The request:
Please print the listing below word for word, with no changes.
______________________________
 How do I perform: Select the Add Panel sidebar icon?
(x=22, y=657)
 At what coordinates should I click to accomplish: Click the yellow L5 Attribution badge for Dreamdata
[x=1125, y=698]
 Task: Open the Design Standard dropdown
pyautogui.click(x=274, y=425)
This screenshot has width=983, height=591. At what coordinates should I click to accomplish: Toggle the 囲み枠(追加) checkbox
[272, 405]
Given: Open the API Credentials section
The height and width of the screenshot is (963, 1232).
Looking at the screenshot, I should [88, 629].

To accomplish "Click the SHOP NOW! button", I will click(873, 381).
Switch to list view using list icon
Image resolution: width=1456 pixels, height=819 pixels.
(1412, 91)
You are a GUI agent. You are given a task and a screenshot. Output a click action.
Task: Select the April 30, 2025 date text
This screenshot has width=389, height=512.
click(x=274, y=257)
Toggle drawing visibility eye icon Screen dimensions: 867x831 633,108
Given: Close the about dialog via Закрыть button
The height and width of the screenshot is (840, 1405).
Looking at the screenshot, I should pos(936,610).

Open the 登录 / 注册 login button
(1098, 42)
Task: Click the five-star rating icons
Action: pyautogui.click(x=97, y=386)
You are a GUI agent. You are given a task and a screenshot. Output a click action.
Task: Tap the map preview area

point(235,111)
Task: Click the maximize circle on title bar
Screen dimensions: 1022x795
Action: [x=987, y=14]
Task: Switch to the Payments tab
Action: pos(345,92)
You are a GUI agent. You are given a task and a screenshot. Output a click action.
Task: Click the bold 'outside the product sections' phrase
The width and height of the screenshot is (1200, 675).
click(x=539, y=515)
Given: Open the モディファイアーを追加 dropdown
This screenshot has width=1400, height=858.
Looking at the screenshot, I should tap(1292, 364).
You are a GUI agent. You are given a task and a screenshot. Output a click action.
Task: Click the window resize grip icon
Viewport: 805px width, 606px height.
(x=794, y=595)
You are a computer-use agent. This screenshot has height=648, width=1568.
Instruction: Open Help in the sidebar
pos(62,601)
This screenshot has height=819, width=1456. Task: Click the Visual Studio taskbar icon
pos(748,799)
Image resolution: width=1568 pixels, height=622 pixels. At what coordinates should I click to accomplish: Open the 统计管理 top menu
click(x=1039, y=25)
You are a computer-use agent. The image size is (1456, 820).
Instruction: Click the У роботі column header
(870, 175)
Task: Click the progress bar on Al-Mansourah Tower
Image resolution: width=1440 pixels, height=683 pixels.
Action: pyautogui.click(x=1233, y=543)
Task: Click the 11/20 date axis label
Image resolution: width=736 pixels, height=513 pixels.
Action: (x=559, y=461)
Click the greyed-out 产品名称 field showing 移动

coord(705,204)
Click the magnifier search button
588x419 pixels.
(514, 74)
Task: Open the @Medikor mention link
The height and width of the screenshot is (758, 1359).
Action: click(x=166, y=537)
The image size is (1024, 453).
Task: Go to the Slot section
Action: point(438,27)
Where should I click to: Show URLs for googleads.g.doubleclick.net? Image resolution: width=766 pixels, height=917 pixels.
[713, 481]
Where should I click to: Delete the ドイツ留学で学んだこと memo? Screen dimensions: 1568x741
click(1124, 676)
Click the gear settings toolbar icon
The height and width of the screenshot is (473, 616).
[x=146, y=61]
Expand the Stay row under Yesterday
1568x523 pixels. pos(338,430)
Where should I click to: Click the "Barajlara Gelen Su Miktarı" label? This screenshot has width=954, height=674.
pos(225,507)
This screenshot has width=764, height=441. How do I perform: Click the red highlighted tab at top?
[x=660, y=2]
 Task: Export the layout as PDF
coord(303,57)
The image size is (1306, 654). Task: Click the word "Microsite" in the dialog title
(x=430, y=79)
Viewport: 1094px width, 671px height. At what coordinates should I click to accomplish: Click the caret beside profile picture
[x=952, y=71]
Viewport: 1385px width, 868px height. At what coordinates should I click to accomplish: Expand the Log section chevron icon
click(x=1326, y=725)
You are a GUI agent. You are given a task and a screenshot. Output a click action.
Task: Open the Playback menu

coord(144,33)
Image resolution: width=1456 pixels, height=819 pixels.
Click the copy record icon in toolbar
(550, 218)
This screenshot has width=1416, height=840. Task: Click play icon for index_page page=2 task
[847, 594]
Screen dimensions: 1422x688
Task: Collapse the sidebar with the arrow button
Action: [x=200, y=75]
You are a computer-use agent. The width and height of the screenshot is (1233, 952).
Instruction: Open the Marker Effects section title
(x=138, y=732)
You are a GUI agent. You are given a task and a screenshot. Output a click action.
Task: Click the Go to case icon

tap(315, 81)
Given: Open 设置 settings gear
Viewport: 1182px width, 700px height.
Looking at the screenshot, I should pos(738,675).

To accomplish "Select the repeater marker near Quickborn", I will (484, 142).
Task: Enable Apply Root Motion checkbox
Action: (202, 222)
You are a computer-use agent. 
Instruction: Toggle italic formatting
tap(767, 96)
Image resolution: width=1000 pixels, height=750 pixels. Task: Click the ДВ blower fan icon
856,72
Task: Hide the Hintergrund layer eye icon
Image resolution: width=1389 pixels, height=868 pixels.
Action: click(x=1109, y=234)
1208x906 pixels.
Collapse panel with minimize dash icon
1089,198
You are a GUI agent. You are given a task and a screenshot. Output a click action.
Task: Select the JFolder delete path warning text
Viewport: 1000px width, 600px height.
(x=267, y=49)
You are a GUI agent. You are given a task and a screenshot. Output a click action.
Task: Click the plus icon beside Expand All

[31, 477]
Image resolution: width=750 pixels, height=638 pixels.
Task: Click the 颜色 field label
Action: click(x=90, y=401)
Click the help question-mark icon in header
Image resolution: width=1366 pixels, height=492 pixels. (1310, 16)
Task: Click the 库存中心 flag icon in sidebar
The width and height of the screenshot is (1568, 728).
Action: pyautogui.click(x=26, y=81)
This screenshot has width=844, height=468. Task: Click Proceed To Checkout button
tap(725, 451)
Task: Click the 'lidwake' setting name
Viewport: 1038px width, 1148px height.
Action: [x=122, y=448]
______________________________
Task response:
 How do I perform: Select the Add Panel sidebar icon?
(x=22, y=657)
 At what coordinates should I click to accomplish: Click the yellow L5 Attribution badge for Dreamdata
[x=1125, y=698]
 Task: Open the Design Standard dropdown
pyautogui.click(x=274, y=425)
This screenshot has width=983, height=591. At what coordinates should I click to accomplish: Toggle the 囲み枠(追加) checkbox
[272, 405]
Given: Open the API Credentials section
The height and width of the screenshot is (963, 1232).
Looking at the screenshot, I should [88, 629].

To accomplish "Click the SHOP NOW! button", I will click(873, 381).
Switch to list view using list icon
Image resolution: width=1456 pixels, height=819 pixels.
(1412, 91)
You are a GUI agent. You are given a task and a screenshot. Output a click action.
Task: Select the April 30, 2025 date text
This screenshot has width=389, height=512.
click(x=274, y=257)
Toggle drawing visibility eye icon Screen dimensions: 867x831 633,108
Given: Close the about dialog via Закрыть button
The height and width of the screenshot is (840, 1405).
Looking at the screenshot, I should pos(936,610).

Open the 登录 / 注册 login button
(1098, 42)
Task: Click the five-star rating icons
Action: pyautogui.click(x=97, y=386)
You are a GUI agent. You are given a task and a screenshot. Output a click action.
Task: Tap the map preview area

point(235,111)
Task: Click the maximize circle on title bar
Screen dimensions: 1022x795
Action: [x=987, y=14]
Task: Switch to the Payments tab
Action: pos(345,92)
You are a GUI agent. You are given a task and a screenshot. Output a click action.
Task: Click the bold 'outside the product sections' phrase
The width and height of the screenshot is (1200, 675).
click(x=539, y=515)
Given: Open the モディファイアーを追加 dropdown
This screenshot has width=1400, height=858.
Looking at the screenshot, I should tap(1292, 364).
You are a GUI agent. You are given a task and a screenshot. Output a click action.
Task: Click the window resize grip icon
Viewport: 805px width, 606px height.
(x=794, y=595)
You are a computer-use agent. This screenshot has height=648, width=1568.
Instruction: Open Help in the sidebar
pos(62,601)
This screenshot has height=819, width=1456. Task: Click the Visual Studio taskbar icon
pos(748,799)
Image resolution: width=1568 pixels, height=622 pixels. At what coordinates should I click to accomplish: Open the 统计管理 top menu
click(x=1039, y=25)
You are a computer-use agent. The image size is (1456, 820).
Instruction: Click the У роботі column header
(870, 175)
Task: Click the progress bar on Al-Mansourah Tower
Image resolution: width=1440 pixels, height=683 pixels.
Action: pyautogui.click(x=1233, y=543)
Task: Click the 11/20 date axis label
Image resolution: width=736 pixels, height=513 pixels.
Action: (x=559, y=461)
Click the greyed-out 产品名称 field showing 移动

coord(705,204)
Click the magnifier search button
588x419 pixels.
(514, 74)
Task: Open the @Medikor mention link
The height and width of the screenshot is (758, 1359).
Action: click(x=166, y=537)
The image size is (1024, 453).
Task: Go to the Slot section
Action: point(438,27)
Where should I click to: Show URLs for googleads.g.doubleclick.net? Image resolution: width=766 pixels, height=917 pixels.
[713, 481]
Where should I click to: Delete the ドイツ留学で学んだこと memo? Screen dimensions: 1568x741
click(1124, 676)
Click the gear settings toolbar icon
The height and width of the screenshot is (473, 616).
[x=146, y=61]
Expand the Stay row under Yesterday
1568x523 pixels. pos(338,430)
Where should I click to: Click the "Barajlara Gelen Su Miktarı" label? This screenshot has width=954, height=674.
pos(225,507)
This screenshot has width=764, height=441. How do I perform: Click the red highlighted tab at top?
[x=660, y=2]
 Task: Export the layout as PDF
coord(303,57)
The image size is (1306, 654). Task: Click the word "Microsite" in the dialog title
(x=430, y=79)
Viewport: 1094px width, 671px height. At what coordinates should I click to accomplish: Click the caret beside profile picture
[x=952, y=71]
Viewport: 1385px width, 868px height. At what coordinates should I click to accomplish: Expand the Log section chevron icon
click(x=1326, y=725)
You are a GUI agent. You are given a task and a screenshot. Output a click action.
Task: Open the Playback menu

coord(144,33)
Image resolution: width=1456 pixels, height=819 pixels.
Click the copy record icon in toolbar
(550, 218)
This screenshot has width=1416, height=840. Task: Click play icon for index_page page=2 task
[847, 594]
Screen dimensions: 1422x688
Task: Collapse the sidebar with the arrow button
Action: [x=200, y=75]
You are a computer-use agent. The width and height of the screenshot is (1233, 952).
Instruction: Open the Marker Effects section title
(x=138, y=732)
You are a GUI agent. You are given a task and a screenshot. Output a click action.
Task: Click the Go to case icon

tap(315, 81)
Given: Open 设置 settings gear
Viewport: 1182px width, 700px height.
Looking at the screenshot, I should pos(738,675).

To accomplish "Select the repeater marker near Quickborn", I will (484, 142).
Task: Enable Apply Root Motion checkbox
Action: (202, 222)
You are a computer-use agent. 
Instruction: Toggle italic formatting
tap(767, 96)
Image resolution: width=1000 pixels, height=750 pixels. Task: Click the ДВ blower fan icon
856,72
Task: Hide the Hintergrund layer eye icon
Image resolution: width=1389 pixels, height=868 pixels.
Action: click(x=1109, y=234)
1208x906 pixels.
Collapse panel with minimize dash icon
1089,198
You are a GUI agent. You are given a task and a screenshot. Output a click action.
Task: Select the JFolder delete path warning text
Viewport: 1000px width, 600px height.
(x=267, y=49)
You are a GUI agent. You are given a task and a screenshot. Output a click action.
Task: Click the plus icon beside Expand All

[31, 477]
Image resolution: width=750 pixels, height=638 pixels.
Task: Click the 颜色 field label
Action: click(x=90, y=401)
Click the help question-mark icon in header
Image resolution: width=1366 pixels, height=492 pixels. (1310, 16)
Task: Click the 库存中心 flag icon in sidebar
The width and height of the screenshot is (1568, 728).
Action: pyautogui.click(x=26, y=81)
This screenshot has width=844, height=468. Task: Click Proceed To Checkout button
tap(725, 451)
Task: Click the 'lidwake' setting name
Viewport: 1038px width, 1148px height.
Action: [x=122, y=448]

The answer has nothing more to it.